Italy Threatens to Revoke Motorway Contract After Genoa Bridge Collapse

The collapse of the Morandi viaduct on Tuesday the foundations of infrastructure management in Italy also trembled. The Government blames the incident on the concessionaire that manages this stretch for not having carried out the maintenance and announced that the concession will be withdrawn, an unprecedented decision. In an extraordinary Council of Ministers, the Executive declared a state of emergency in the city for a year.

The causes of the collapse that has caused at least 39 victims are still unclear possibility that the structure gave way, surpassed by the weight of the vehicles, or that the collapse began in the suspenders of the bridge but the experts exclude completely that it was provoked by the heavy rains or by a ray that fell right in the area shortly before.

The Government of the 5 Stars and League Movement is heading in the same direction against those who consider themselves responsible for the catastrophe, the concessionaire Autostrade per l’Italia, the subsidiary of Atlantia -owned by the Benetton family-, which manages the bridge.

During the extraordinary Council of Ministers that was held on Wednesday in Genoa, the company’s license was approved, although it was not clear whether it would be applied to a limited section or to the 3,020 kilometers of roads it manages throughout the country. “We will begin the procedure to revoke the concession to Autostrade,” announced Prime Minister Giuseppe Conte.

Vice President Luigi Di Maio had advanced hours earlier while visiting the area of the collapse. “They had told us they were securing the bridge. Are excuses. Autostrade has to do the maintenance and has not done it. The dome must resign, “he said, proposing to sanction the company with 150 million euros.

The Minister of Transport and Infrastructure, Danilo Toninelli, also demanded resignations and supported the sanctions. “It seems clear that they have not fulfilled their obligation to maintain if a bridge has fallen means that it has not been done,” said the minister grilling, openly arguing that the tragedy “could have been avoided.”

The interior minister and leader of the League, Matteo Salvini, who was in southern Italy, also supported the proposal and announced on Radio 24 that he will contact the rest of the private companies that manage the Italian motorways to ask them what budget earmarked for maintenance.

During the extraordinary meeting of the Government also approved the creation of a fund of five million euros “to cover the first urgent interventions” and to provide support to the 500 evacuated people who lived in buildings near the bridge, practically stuck, and several annexed apples, as the security perimeter was extended several meters Wednesday, fearing that there would be further landslides in the structure, 90 meters high and just over a kilometer long.

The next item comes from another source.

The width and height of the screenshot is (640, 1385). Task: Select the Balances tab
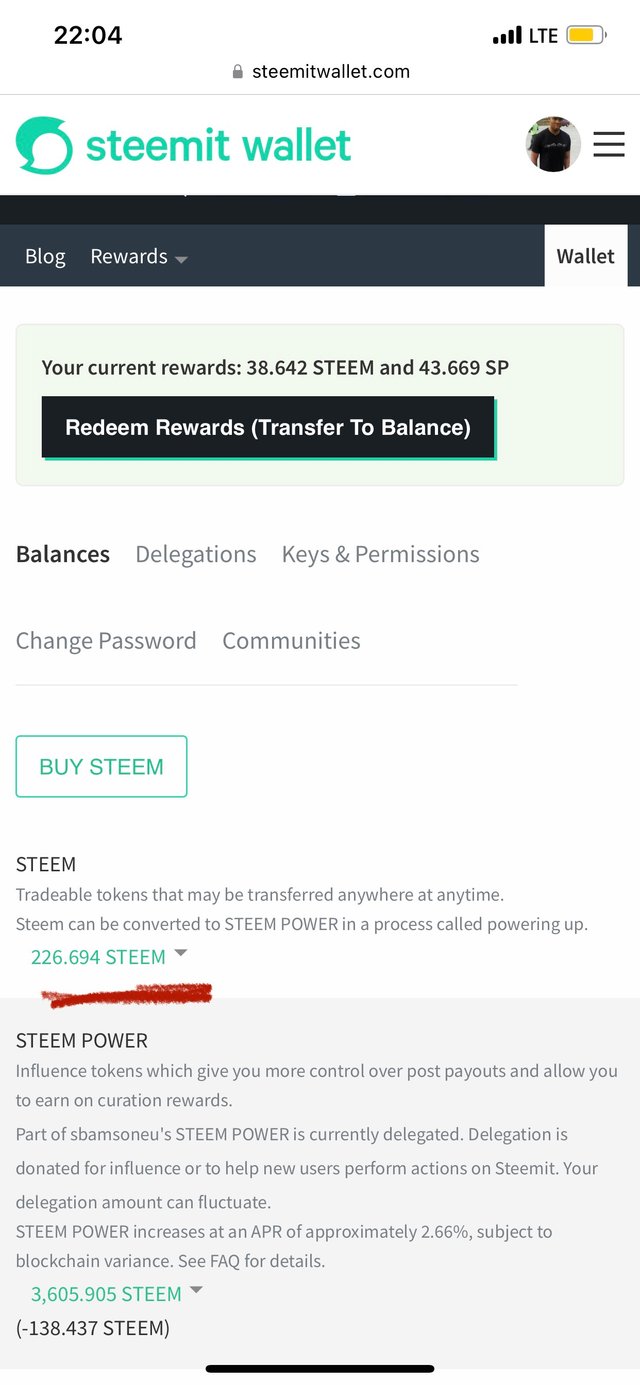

The Government is not the only one accusing the concessionaire of having delayed the security controls of the controversial viaduct, which has been criticized since its construction. “We were all afraid to go there” or “it was known that sooner or later something was going to happen ” are the most widespread comments among the Genoese people these days.

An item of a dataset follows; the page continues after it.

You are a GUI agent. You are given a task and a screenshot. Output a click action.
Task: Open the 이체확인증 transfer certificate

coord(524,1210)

In fact, there are several engineers who had warned of the vulnerability of the structure. Even a former Minister of Transport and Infrastructure, Antonio di Pietro, who held the portfolio from 2006 to 2008, warned him then in an interview with the newspaper La Repubblica: “The Morandi is not eternal.”

The director of the company, Stefano Marigliani, guaranteed on Wednesday in statements to the RAI that the maintenance work was being monitored and there were no elements warning of imminent danger, so it does not rule out “any hypothesis.” “Nothing predicted what would happen,” he reaffirmed at a gathering on the same chain, while the journalists reminded him that the Genoese had denounced the deterioration of the bridge on multiple occasions.

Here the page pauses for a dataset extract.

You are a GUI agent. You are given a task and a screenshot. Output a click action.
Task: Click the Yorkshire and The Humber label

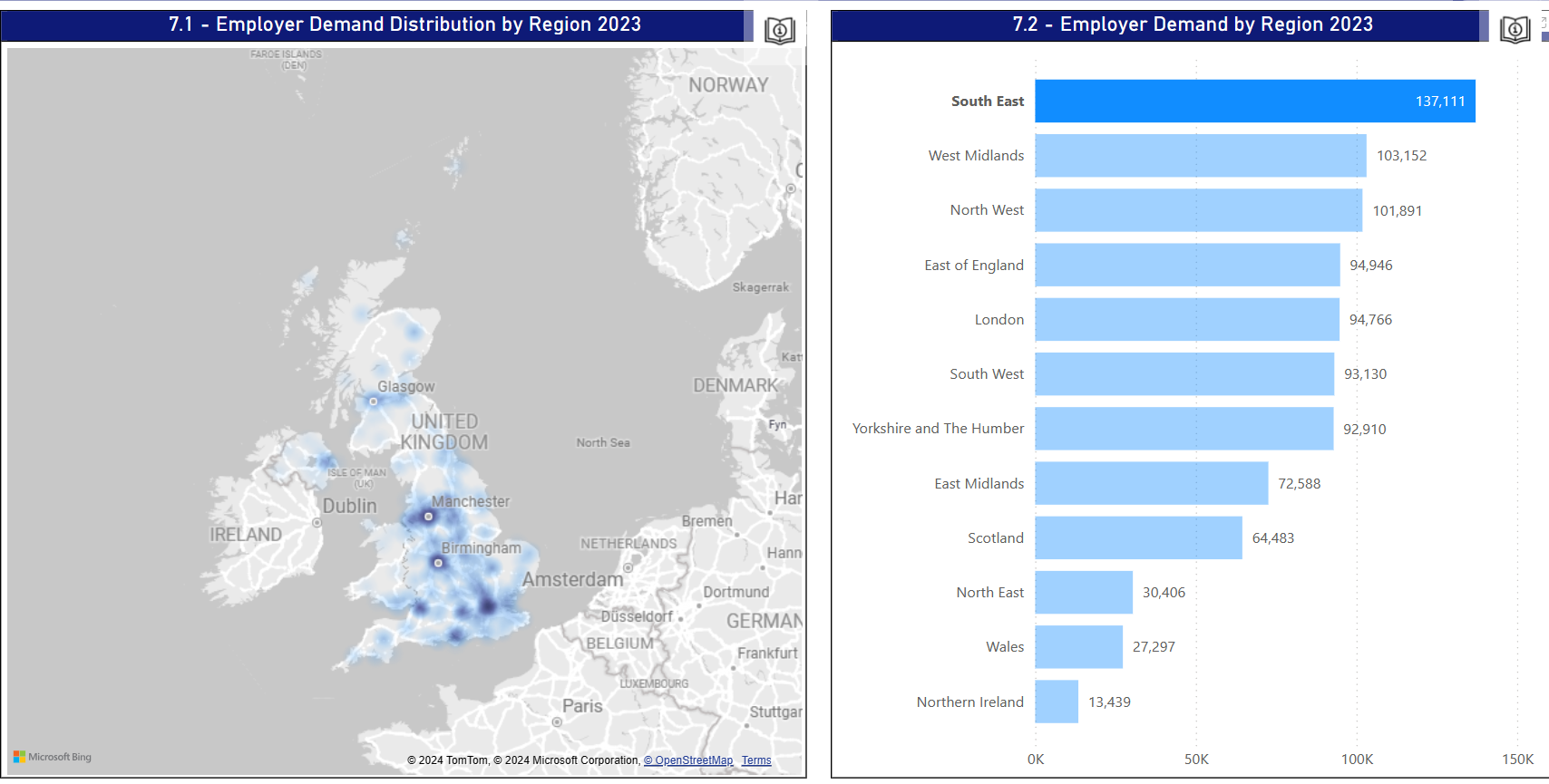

The Prosecutor’s Office of Genoa has opened an investigation to try to clarify the causes of the collapse. The attorney general of the city, Francesco Cozzi, was clear about it. “We can not speak of a fatality, but of a human error,” he said on public television. And he assured that he will do everything necessary to clarify why it has happened.

The collapse has been a blow that literally has split the city in two, as much Genoese say, since the Morandi viaduct, the economic symbol of the Italy of the prosperous sixties, was one of the only two ways that link the east and south. the west of Genoa. And the fastest.